- _Extracted text_

It’s a feeling of being unbalanced. You’re losing confidence in your opinions and you have a nagging sense that something is wrong... but you can’t put your finger on it.

All these feelings describe gaslighting – when your personality is subtly stripped away until you can’t tell what is true or false anymore.

The term began way back in 1938, with a British play called Gaslight. In the story, a man tries to convince his wife that she is mentally unstable – he does things like hiding objects around the house and blaming her. Or he ignores noises and says she must be hearing things.

It turns out the wife is completely sane – her husband had secretly murdered their neighbour and is trying to trick her into ignoring clues that point to his crime.

So today, psychologists define the term “gaslighting” as “the systematic attempt by one person to erode another person’s reality.”

Gaslighting can happen in any type of relat ionship – it can be your colleague, your friend, or even a family member. The important thing is that you trust this person’s opinions... and that’s why they hurt so much.

That sinking feeling

In her book The Gaslight Effect: How to Spot and Survive the Hidden Manipulation Others Use to Control Your Life, Dr Robin Stern describes gaslighting in three stages, starting with disbelief, then defense and finally depression. “During this first stage, things can happen between you two that seem odd to you,” she writes. These are usually simple disagreements that you can brush off as inconsequential – at first, anyway.

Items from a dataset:
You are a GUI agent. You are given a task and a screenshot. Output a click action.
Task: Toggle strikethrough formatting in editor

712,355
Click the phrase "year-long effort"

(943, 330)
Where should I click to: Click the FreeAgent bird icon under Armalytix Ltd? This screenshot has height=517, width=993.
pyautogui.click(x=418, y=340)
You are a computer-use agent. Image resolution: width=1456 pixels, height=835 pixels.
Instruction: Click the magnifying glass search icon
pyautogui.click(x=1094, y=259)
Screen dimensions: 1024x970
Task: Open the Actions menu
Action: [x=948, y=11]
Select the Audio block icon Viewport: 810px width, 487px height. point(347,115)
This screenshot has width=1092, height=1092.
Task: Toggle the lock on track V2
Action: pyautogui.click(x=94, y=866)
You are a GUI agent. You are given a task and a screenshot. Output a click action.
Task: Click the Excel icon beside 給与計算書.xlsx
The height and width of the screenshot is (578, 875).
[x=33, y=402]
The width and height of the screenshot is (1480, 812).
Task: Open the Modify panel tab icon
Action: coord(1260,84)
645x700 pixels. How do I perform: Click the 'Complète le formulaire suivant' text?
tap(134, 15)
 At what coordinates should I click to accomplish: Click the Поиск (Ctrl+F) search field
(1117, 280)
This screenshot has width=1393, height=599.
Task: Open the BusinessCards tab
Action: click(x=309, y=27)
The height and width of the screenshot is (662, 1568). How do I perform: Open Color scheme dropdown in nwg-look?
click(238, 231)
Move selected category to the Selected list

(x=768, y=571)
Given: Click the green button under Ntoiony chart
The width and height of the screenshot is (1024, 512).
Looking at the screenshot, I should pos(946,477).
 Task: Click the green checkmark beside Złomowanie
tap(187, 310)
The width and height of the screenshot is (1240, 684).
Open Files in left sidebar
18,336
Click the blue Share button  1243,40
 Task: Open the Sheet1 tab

- _Problems and tasks_
1. According to the gaslighting text, in what year did the term begin, and with what?
2. Rewrite the rows starting at the line containing "Click the blue" and ending at the last row, adding 12 to every number in the answer coordinates.
The text and the rows are separate, unrelated material.

- _Task-by-task solutions_
1. It began in 1938, with a British play called Gaslight.

2.
Click the blue Share button  1255,52
 Task: Open the Sheet1 tab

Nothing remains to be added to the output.